Supplied data section start

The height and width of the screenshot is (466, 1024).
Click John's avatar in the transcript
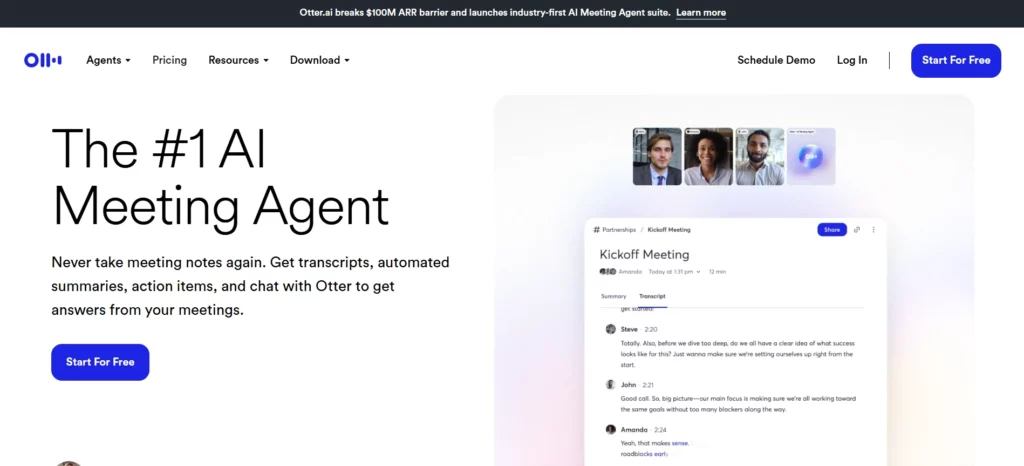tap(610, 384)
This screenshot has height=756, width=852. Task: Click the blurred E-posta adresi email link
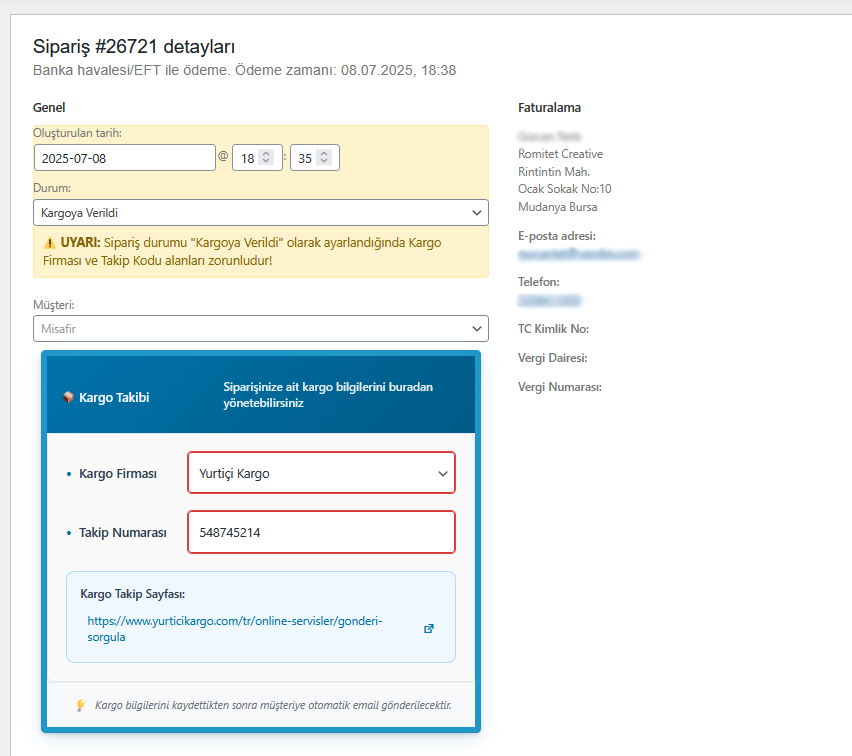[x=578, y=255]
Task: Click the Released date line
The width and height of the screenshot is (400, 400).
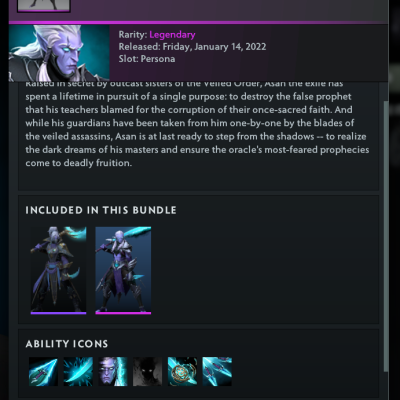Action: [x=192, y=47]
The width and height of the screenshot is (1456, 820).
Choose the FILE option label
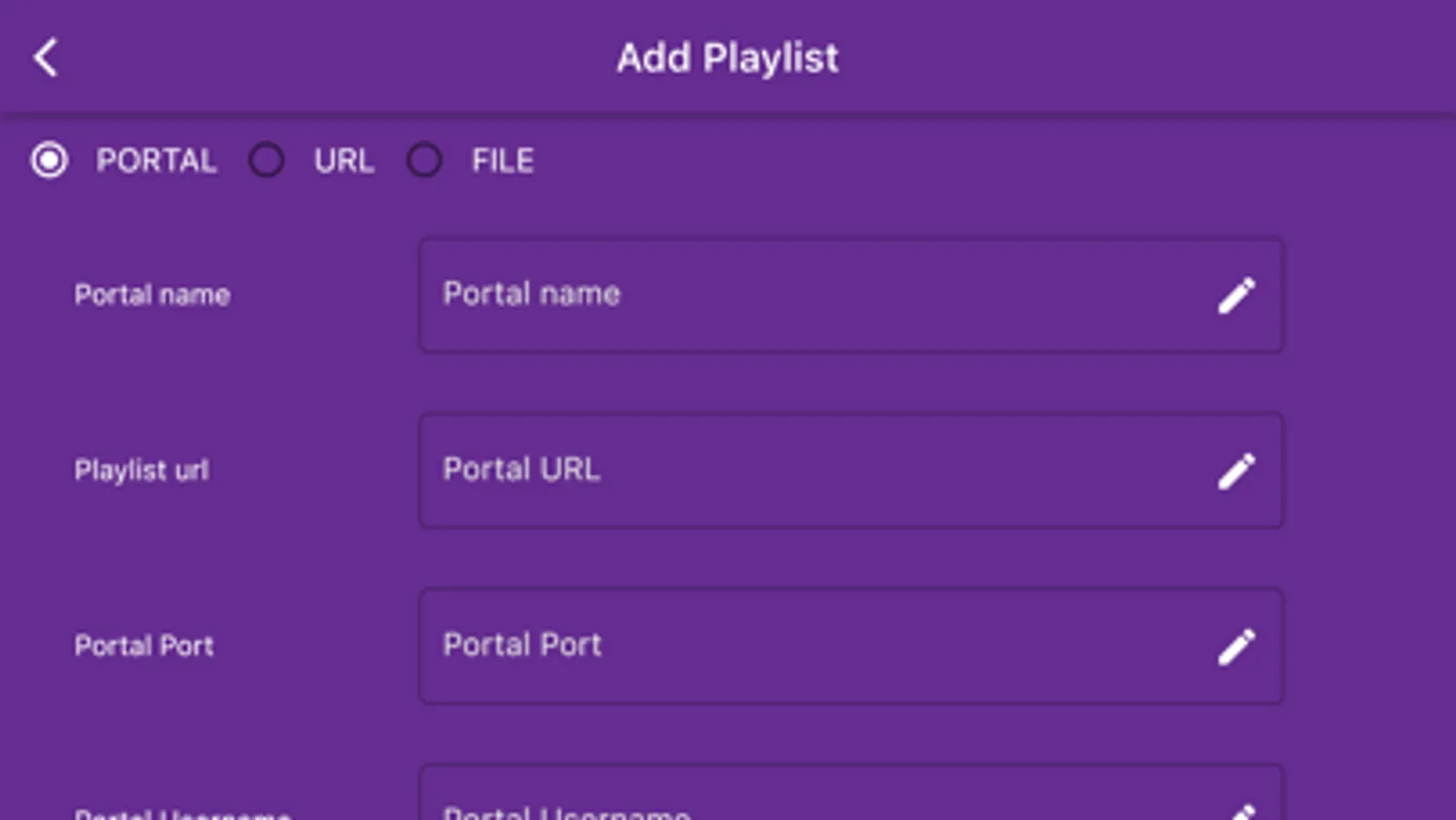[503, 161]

Supplied data section end
Supplied data section start

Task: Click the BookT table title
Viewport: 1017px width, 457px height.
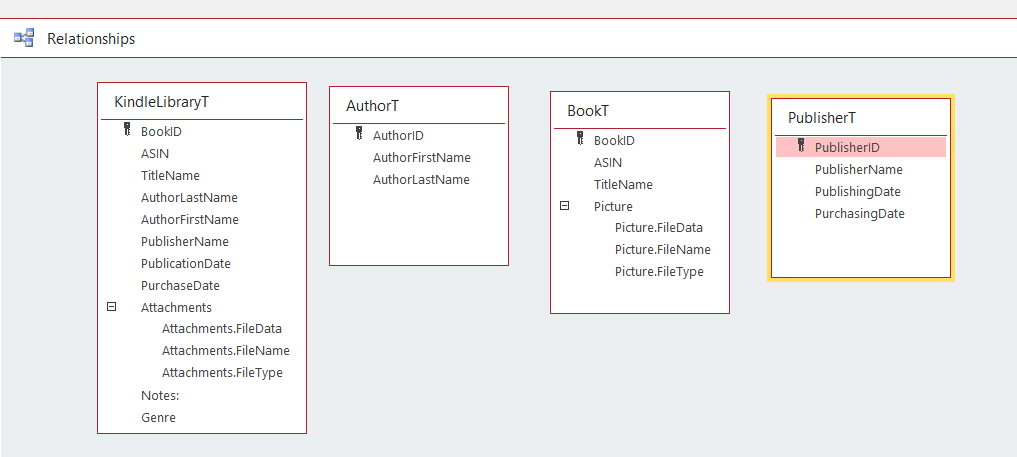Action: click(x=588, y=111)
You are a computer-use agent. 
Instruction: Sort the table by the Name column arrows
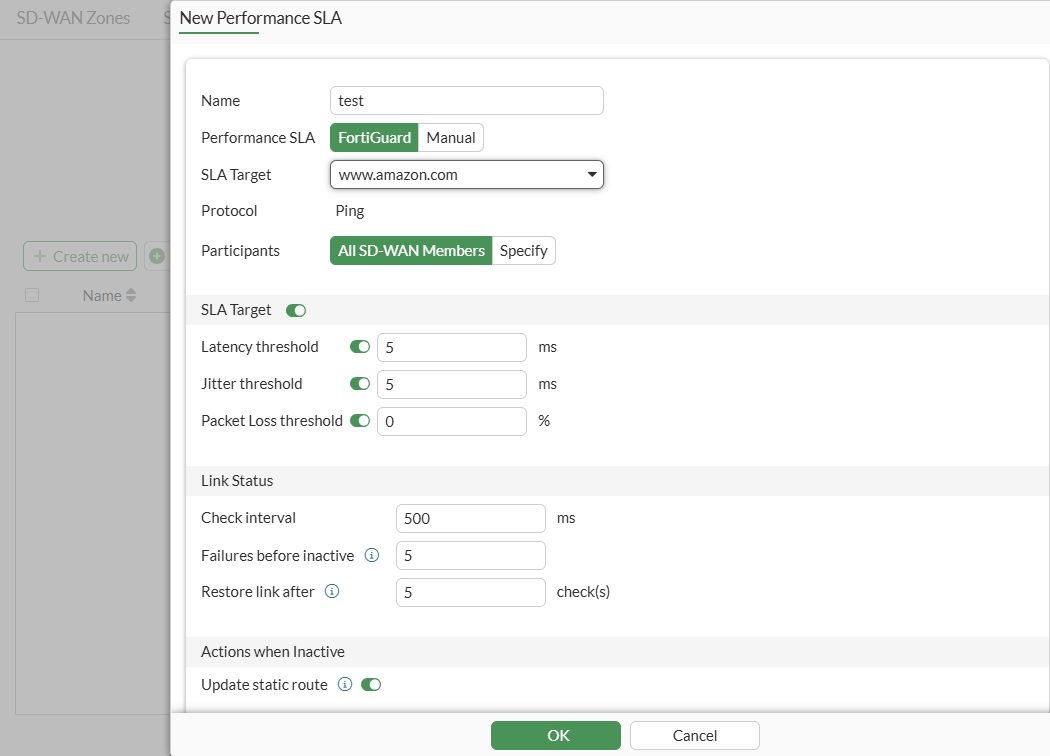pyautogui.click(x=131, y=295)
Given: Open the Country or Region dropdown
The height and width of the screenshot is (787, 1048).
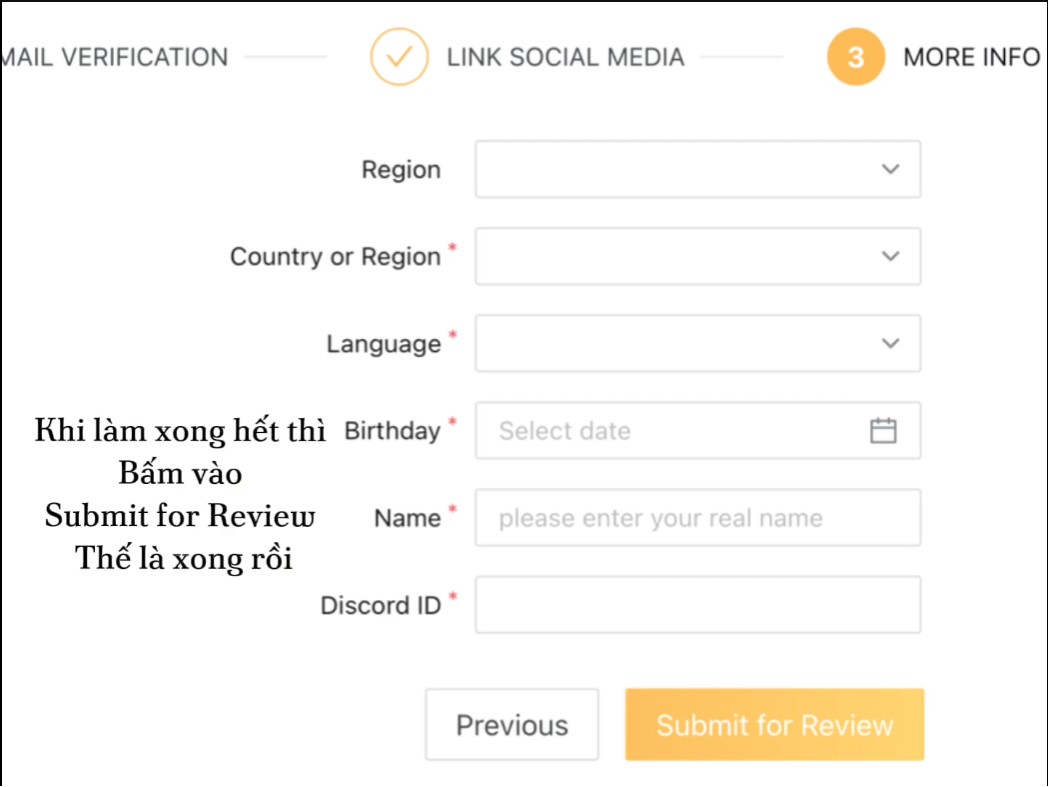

Supplied data section end

▸ Task to complete:
Going by the entries above, repeat exactly the lines that start at the line with "Viewport: 1017px width, 457px height." and go on through the line with "The height and width of the screenshot is (787, 1048).". Pictures are not part of the copy.

▸ Output for this exercise:
Viewport: 1017px width, 457px height.
Action: click(x=588, y=111)
You are a computer-use agent. 
Instruction: Sort the table by the Name column arrows
pyautogui.click(x=131, y=295)
Given: Open the Country or Region dropdown
The height and width of the screenshot is (787, 1048).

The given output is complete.